__Recorded information__.
/---

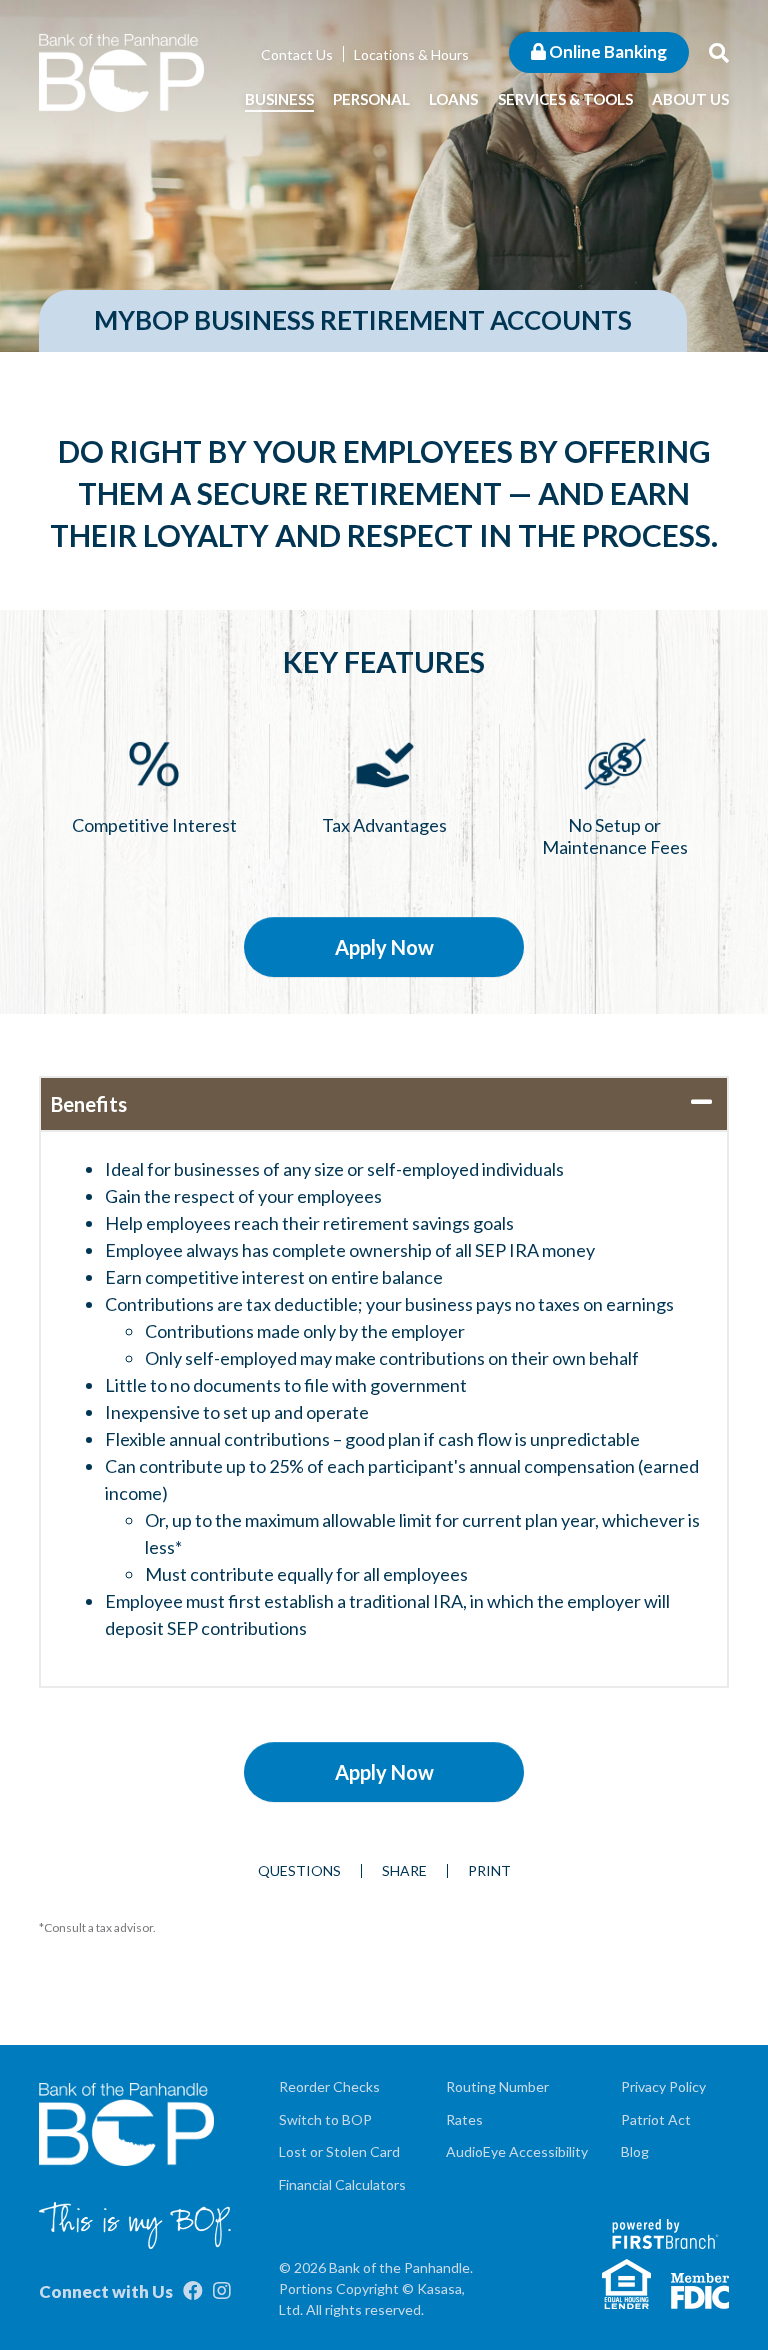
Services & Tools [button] (565, 99)
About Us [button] (690, 99)
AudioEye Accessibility (517, 2151)
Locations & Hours (411, 54)
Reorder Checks (329, 2086)
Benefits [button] (89, 1104)
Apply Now (384, 947)
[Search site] (719, 52)
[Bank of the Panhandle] (121, 71)
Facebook (193, 2291)
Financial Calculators (342, 2184)
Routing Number (497, 2086)
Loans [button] (453, 99)
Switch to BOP (325, 2119)
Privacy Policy (663, 2086)
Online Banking (606, 51)
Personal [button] (371, 99)
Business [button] (279, 99)
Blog (635, 2151)
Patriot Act (656, 2119)
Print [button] (489, 1871)
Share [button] (404, 1871)
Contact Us (297, 54)
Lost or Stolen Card (339, 2151)
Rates (464, 2119)
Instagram (222, 2291)
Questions (299, 1871)
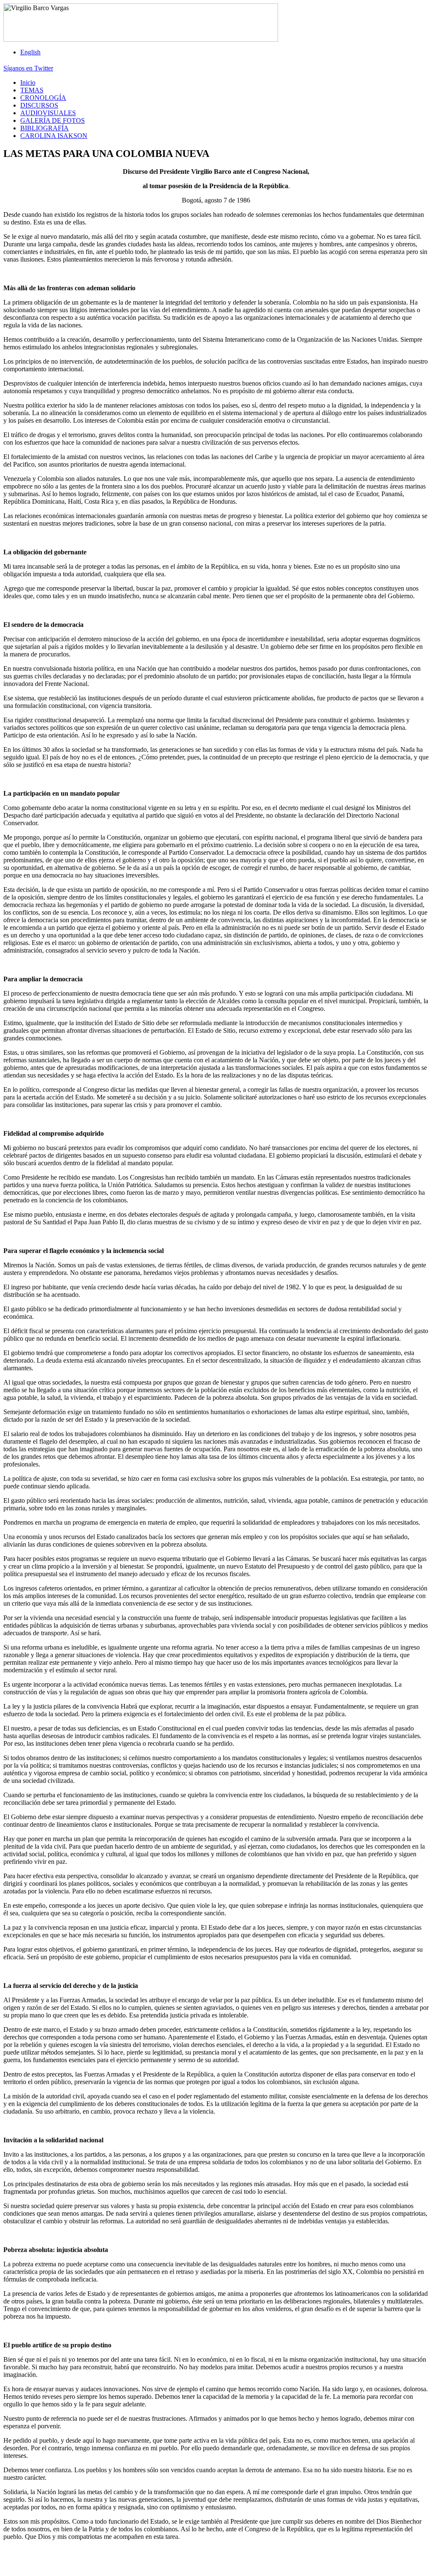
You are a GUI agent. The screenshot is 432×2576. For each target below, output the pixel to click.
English (30, 52)
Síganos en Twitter (28, 68)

\---

__Task prompt__.
Only the lines from the one containing "Rates (464, 2119)" through the last line of the entries above should be copied, exactly as they are and without the pictures.

__Response box__.
Rates (464, 2119)
Instagram (222, 2291)
Questions (299, 1871)
You are a GUI agent. The screenshot is 432×2576. For each target below, output the pixel to click.
English (30, 52)
Síganos en Twitter (28, 68)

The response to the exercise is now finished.